Tuesday, November 4th, 2008 — Election Day
7:54 am –
About an hour and a half ago, my wife and I pulled ourselves out of bed to beat the lines at our local polling place in Rochester. We found a steady trickle of people there but no long wait. Is this good or bad?
Well, we got our Election Day stickers proclaiming, “I voted today!” As I think of it now, this little memento may be quite valuable someday – if, that is, Barack Obama is elected the 44th president of the United States. I’m not ashamed to admit that I teared up when I gently pushed the lever for “Obama/Biden.” A wave of images suddenly rushed through my brain – the 15th amendment granting African-American men the right to vote, the hope and violence of Freedom Summer in 1964, Obama’s slogan of “Yes, We Can!” An historian of black freedom struggles and American race relations, I suppose I’m predisposed to such moments of over-thinking. But the emotion was real, palpable. I stood there for a moment, making sure that I had the image of a mainstream, biracial presidential candidate with a real chance of becoming the elected leader of the United States locked firmly in my memory. When the voting booth curtains opened, I looked around at the small room of volunteers and voters and thought, “this isn’t all that revolutionary?” We grabbed some coffee, picked up the newspaper, and came home to settle in for a nervous day of projections and Election Day mania.
We voted roughly a mile away from where Frederick Douglass, the great 19th-century black abolitionist and longtime Rochester resident, is buried. Obama has talked about his great admiration for Douglass and so it is interesting to think about what Douglass would say of Obama’s historic moment. But if I could talk to anybody from the past about this election, it would be a black man who lived during the nation’s founding era: Bishop Richard Allen. A legendary abolitionist and institution builder (he essentially created the African Methodist Episcopal Church, the largest black denomination in the United States during the 19th century), Allen lived at the same time as Jefferson, Madison, Washington and all those other heroic men we once hailed as “founding fathers” but now refer to as “the founders.” A former slave in a time when bondage remained a firm but divisive part of American politics and social life, Richard Allen desperately wanted to be thought of as an equal citizen — a peer of these august men. He wrote pamphlets of protest criticizing slavery and slaveholders, gave speeches claiming a common American identity for people of color, called himself a citizen. and yet, no major founder would have viewed Allen as an equal. NO WAY! In fact, many white founders believed
firmly that black and white people would never be able to live peaceably together beyond slavery. Jefferson and Madison were longtime adherents of colonization, which sought to remove free people of color from the United States to secure a white man’s republic.

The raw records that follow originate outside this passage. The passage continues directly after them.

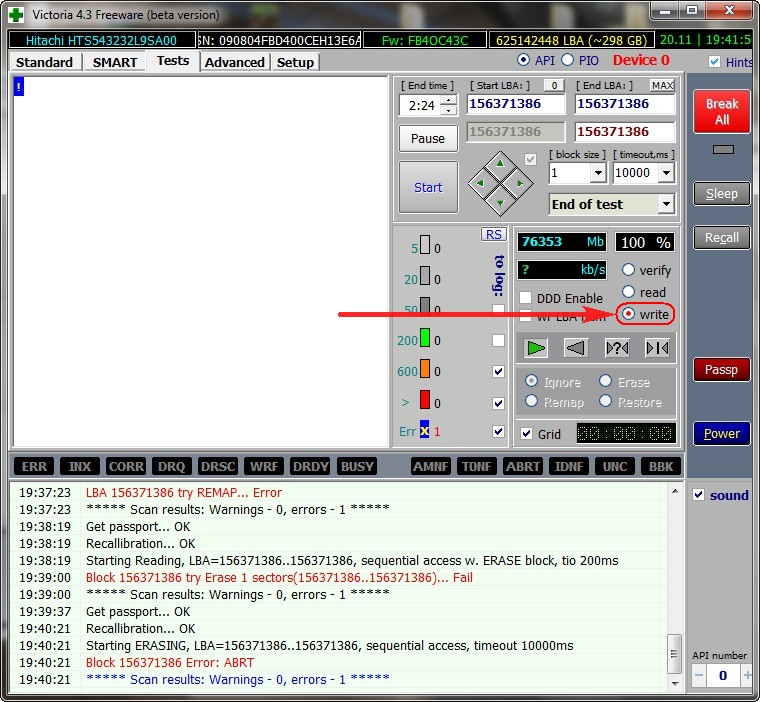This screenshot has height=702, width=760.
Task: Click the random scan question-mark icon
Action: click(x=617, y=348)
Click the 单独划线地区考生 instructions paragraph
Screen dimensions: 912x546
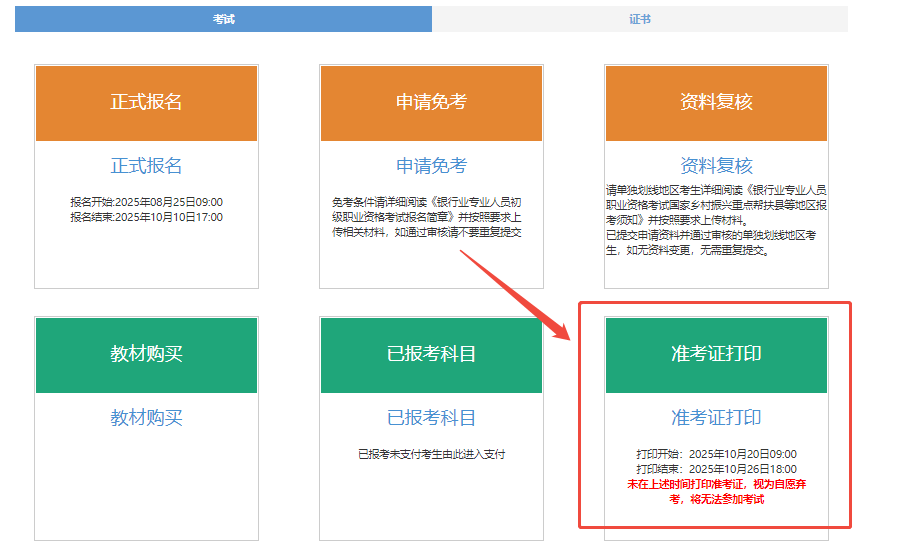[716, 220]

Allen had his doubts about achieving racial justice within the United States but he also believed in two bedrock principles: first, that the Christian religion sanctified broad human equality; and second, that the Declaration of Independence must remain the nation’s everlasting creed, applying to people of color as well as well-heeled white founders. Joining with “black founders” in his hometown of Philadelphia, New York City, Baltimore, Boston, and other locales, Allen struggled during the nation’s earliest years to meld black equality and American patriotism. As he wrote to the nation’s white leaders in 1794, “it is in our posterity enjoying the same privileges with your own, that you ought to look for better things.” As I tell my students, there is simply no way that America becomes a proud multi-racial society without the unheralded activism of Allen and black founders. When others doubted racial equality, they did not. It was, they argued, God’s way and the American way. Frederick Douglass, Martin Luther King, Fannie Lou Hamer and countless other civil rights reformers risked their lives saying the same thing.
As a nation, we have lived through civil wars, world wars, economic depressions, print revolutions, and digital revolutions. But we have never elected a black president. Richard Allen died in 1831 wondering if he would ever live to see a day when slavery – slavery! — ceased to be a part of American culture. Could he even have imagined a time when an African American became president?
And so, on this day more than any other, I would just love to talk to Bishop Allen about that single question.